8:15 PM Aug 1, 2021
The construction of Castle Mall is one of the biggest construction projects Norwich has seen today.
Work on the mall, which changed the face of much of the city, began 30 years ago this summer.
And Kay Ohsten was the artist in residence of the project, responsible for capturing everything as it happened.
The result is an absolutely fascinating collection of hundreds of paintings, sketches and collages showing the landscape as it has changed – earthworks and steel beams and cranes on the horizon.
As Kay’s daughter, Lucy Ohsten, explains, her mother got involved after she was approached by the construction companies and the architect involved in building Castle Mall, now known as Castle Quarter.
“They asked her if she would create a body of artwork that traces the construction process over the years to come,” she says.
“My mother was well known as a local artist and was very excited to be part of such a revolutionary project.
“She wanted to show the reality of the building process, while also reflecting the history and beauty of Norwich, a city she loved very much.”
Lucy says her mother, who died in 2003, was fascinated by many different styles, genres and artistic mediums.
Kay studied at Norwich Art School, where she taught graphic design, and was a talented painter and printmaker.
She was also a member of the Norwich 20 Group, a prestigious collection of the county’s top artists.

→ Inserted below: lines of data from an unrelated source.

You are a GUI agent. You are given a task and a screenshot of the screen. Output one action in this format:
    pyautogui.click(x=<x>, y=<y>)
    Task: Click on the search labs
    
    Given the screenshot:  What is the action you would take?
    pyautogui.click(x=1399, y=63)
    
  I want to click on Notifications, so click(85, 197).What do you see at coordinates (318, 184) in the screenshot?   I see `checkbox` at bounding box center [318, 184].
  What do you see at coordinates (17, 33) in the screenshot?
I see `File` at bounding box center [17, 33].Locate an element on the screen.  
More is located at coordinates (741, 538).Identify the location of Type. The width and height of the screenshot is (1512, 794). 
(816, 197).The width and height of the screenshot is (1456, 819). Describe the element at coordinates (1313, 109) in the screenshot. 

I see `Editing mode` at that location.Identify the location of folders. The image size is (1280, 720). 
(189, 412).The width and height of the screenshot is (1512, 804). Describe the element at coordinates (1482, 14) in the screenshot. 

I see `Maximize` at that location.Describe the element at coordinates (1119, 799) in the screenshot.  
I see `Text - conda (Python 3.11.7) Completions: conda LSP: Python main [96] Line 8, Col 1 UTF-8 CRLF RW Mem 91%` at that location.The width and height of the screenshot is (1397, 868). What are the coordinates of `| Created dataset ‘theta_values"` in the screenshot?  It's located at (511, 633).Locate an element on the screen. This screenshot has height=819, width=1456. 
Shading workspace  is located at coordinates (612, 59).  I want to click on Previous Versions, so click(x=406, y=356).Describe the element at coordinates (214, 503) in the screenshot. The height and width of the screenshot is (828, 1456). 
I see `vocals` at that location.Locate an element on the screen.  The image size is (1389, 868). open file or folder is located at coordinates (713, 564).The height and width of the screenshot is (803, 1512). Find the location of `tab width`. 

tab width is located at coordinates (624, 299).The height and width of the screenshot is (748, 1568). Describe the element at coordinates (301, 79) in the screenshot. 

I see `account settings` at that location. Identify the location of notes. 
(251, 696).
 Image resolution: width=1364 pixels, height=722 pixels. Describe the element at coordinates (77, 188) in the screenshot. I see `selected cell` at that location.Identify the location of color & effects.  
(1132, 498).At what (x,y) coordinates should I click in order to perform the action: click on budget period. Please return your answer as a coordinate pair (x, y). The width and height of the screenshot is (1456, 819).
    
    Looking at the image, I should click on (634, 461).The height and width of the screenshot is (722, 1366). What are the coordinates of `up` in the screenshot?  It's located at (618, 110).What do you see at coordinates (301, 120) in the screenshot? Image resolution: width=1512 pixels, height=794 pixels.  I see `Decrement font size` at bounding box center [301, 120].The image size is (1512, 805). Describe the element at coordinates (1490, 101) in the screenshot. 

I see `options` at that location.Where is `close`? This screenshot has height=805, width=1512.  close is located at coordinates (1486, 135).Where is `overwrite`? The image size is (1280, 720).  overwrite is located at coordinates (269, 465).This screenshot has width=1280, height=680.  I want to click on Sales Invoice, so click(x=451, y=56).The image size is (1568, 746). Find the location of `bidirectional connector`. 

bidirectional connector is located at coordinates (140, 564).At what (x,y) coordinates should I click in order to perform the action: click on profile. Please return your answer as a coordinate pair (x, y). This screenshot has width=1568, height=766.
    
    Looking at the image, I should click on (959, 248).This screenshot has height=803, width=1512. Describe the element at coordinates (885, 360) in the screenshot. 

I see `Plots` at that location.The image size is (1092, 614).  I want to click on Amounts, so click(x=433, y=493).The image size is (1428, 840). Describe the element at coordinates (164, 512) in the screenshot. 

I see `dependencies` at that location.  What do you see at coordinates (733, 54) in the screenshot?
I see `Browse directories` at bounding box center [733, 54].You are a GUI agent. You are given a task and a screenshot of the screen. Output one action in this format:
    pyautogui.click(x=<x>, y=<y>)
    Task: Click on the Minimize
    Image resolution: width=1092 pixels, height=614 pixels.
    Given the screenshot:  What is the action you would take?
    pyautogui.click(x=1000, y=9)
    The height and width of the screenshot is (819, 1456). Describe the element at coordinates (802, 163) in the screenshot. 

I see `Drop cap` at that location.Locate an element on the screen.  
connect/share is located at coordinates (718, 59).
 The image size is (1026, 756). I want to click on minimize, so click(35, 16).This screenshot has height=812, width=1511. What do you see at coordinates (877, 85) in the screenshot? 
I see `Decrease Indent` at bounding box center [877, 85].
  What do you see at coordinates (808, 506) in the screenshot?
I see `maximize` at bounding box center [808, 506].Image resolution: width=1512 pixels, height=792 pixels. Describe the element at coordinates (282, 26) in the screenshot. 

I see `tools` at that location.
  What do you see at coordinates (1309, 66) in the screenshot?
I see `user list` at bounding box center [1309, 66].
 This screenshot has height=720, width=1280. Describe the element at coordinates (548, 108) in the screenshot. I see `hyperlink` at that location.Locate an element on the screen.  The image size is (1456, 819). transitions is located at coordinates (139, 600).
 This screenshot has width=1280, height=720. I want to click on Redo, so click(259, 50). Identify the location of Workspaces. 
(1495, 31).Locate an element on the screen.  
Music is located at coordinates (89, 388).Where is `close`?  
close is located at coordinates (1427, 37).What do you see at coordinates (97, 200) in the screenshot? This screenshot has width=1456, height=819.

Kay is probably best known for her watercolors of the local landscape and Norwich, but she has also created summaries, silkscreens, portraits and collages, with her highly sought after “body” and “flowers” series.
“My mother trained as a designer, so she had a particular interest and skills in architectural drawing,” says Lucy.
“The mud, metal, movement and constant change of Castle Mall’s construction suited her style perfectly, as she never worked in a tight or photographic manner.
“The photos of his shopping center are full of color, dynamism and freedom, taking into account every step of the project.
“You can also see her incredible skill with figurative work, where she captured workers while they were working or having lunch.
“There is a lot of heart and humanity in every picture.”
The majority of the mall’s artwork is watercolors, but there are many that use charcoal, pastels, crayons, mixed media, and even collages.
“His method was to do sketches on the spot and also take Polaroids, and then it was back to the studio to create the magic,” says Lucy.
“The vast body of work she produced over the three years she was there testifies to her commitment and total fascination and prolific.
“Much of the artwork she created has been sold, but there are still some 250 photos of the mall left.”
Lucy remembers her mother’s enthusiasm for working on the project.
“She was passionate about Norwich; it was her hometown, so it was very exciting for her that her beloved city was undergoing such a drastic change – and she had to be a part of it.
“In my youth I often went to Norwich with my mother – we lived in Pulham St Mary on a farm with my father and my brother – so it was always a part of her life and she loved spending time there.
“Park in the cattle market, go to the Easter and Christmas fair on the site, visit the castle; everything was going to change now with this big mall.
“I remember she was so excited and focused about it.”
Lucy describes her mother as a “creative powerhouse”.
She developed a new method of screen printing and had a passion for nature and the countryside and loved to go out with a sketchbook to capture the great skies, rolling fields and spectacular Norfolk seascape.
“It wasn’t just limited to art; she recycled furniture before it became trendy, wrote beautiful and fun poetry, made wonderful clothes for all of us, cooked like a dream, sang with the much loved Broadland Singers and all while being a mom fantastic, ”says Lucy.